Compared with current practice (risk-based with laboratory-based testing), routine rapid point-of-care testing initiated and performed by a counselor identified 68% more cases after (nonreflex) RNA testing in the first month of the intervention and led to a 17% reduction in cirrhosis cases and a 22% reduction in liver deaths among those with cirrhosis over a lifetime. Routine rapid testing initiated by a counselor or a clinician provided better outcomes at either lower total cost or at lower cost per QALY gained, when compared with all other strategies. Findings were most influenced by the proportion of patients informed of their anti-HCV test results.
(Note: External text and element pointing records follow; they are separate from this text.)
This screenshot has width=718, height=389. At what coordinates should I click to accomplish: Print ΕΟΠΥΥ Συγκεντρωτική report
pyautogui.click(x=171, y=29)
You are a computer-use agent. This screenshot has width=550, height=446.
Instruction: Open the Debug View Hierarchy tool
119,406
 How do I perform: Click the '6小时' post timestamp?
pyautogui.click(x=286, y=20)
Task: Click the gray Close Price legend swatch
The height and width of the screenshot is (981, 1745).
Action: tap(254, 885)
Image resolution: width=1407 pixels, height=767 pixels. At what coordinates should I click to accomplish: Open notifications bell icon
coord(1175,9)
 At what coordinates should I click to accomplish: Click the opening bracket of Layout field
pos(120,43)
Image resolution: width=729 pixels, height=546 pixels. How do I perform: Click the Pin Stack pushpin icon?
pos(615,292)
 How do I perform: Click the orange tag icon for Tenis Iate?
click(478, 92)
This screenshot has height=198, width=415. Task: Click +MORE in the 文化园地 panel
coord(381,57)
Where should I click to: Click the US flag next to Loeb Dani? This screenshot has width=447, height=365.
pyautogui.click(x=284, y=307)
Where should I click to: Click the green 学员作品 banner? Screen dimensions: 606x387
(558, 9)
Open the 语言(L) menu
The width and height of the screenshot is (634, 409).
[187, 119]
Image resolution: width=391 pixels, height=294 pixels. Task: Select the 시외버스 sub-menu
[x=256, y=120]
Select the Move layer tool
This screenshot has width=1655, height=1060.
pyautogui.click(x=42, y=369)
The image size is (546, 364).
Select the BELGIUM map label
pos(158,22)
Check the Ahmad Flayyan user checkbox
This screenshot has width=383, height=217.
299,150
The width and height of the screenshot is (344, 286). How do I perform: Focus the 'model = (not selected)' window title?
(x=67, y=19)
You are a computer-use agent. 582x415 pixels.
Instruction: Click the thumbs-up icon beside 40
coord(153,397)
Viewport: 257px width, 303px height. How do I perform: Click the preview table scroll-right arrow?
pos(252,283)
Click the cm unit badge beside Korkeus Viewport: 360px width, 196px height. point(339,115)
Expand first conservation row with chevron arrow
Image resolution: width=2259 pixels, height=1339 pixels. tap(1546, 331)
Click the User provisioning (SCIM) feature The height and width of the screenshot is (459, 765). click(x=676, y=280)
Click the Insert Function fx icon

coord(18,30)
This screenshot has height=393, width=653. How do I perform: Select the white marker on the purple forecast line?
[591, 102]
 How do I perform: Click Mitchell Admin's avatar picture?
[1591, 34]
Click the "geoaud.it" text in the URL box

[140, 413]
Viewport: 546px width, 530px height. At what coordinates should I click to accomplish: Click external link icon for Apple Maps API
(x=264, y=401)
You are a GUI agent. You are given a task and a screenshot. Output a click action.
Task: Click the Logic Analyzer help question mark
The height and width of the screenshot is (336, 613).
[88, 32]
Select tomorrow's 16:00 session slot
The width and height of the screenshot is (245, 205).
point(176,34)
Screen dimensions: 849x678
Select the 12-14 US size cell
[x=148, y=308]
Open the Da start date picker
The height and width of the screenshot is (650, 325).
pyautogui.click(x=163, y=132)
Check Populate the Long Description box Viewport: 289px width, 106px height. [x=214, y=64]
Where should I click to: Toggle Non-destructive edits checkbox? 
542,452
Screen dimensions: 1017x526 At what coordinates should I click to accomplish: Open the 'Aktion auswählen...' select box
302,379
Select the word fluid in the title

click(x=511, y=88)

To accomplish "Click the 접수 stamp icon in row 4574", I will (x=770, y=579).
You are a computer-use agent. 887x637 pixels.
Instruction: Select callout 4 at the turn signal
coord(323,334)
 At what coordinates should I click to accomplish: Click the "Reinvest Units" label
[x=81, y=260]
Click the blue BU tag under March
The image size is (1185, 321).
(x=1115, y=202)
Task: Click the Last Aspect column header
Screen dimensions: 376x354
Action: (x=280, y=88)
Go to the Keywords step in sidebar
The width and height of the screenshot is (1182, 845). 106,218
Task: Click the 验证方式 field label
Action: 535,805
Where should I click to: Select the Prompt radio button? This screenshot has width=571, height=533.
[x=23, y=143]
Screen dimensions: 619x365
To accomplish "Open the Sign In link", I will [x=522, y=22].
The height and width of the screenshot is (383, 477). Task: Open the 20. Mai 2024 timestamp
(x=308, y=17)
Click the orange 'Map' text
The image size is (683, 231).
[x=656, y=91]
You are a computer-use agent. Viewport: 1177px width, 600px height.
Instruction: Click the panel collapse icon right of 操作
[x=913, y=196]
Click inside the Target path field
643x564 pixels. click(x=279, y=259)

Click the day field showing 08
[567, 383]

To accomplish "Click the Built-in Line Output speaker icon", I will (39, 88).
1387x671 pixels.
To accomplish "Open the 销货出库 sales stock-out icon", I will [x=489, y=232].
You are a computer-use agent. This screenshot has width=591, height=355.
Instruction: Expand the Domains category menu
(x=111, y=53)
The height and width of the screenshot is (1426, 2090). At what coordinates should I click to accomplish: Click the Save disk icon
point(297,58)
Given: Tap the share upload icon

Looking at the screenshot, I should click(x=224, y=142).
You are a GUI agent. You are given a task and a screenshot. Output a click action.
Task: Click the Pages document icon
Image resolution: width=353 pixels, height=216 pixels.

Routine anti-HCV testing followed by prompt RNA testing for positives is recommended at FQHCs to identify infections. If using dedicated staff or point-of-care testing is not feasible, then measures to improve immediate patient knowledge of antibody status should be considered.
阿片类药物泛滥与丙型肝炎病毒(HCV)感染的增加有关。合格的联邦健康中心(FQHC)有很高的丙型肝炎负担,可作为加强检测和治疗的场所。
我们使用基于个体的模拟建模,估算了美国 FQHC 中丙型肝炎检测和治疗的临床结果和成本效益。我们使用 57 个 FQHC 的个体数据,对 9 种策略进行建模,包括丙型肝炎抗体检测方式、开始检测的人以及检测方法的排列组合。结果包括预期寿命、质量调整生命年(QALY)、发现、治疗和治愈的丙型肝炎病例数;以及增量成本效益比。
与当前实践(基于风险的实验室检测)相比,常规快速即时护理检测由顾问发起并进行,在干预的第一个月进行非反射性 RNA 检测后,可多发现 68%的病例,从而减少肝硬化病例数,并降低肝硬化患者的肝死亡风险。终生而言,顾问或临床医生发起的常规快速检测,总成本更低或每增加一个 QALY 的成本更低,优于所有其他策略。研究结果受通知抗 HCV 检测结果的患者比例的影响最大。
建议在 FQHC 中常规进行抗 HCV 检测,然后对阳性患者立即进行 RNA 检测以确定感染。如果使用专用人员或即时护理检测不可行,则应考虑采取措施,提高患者对抗体状态的即时了解。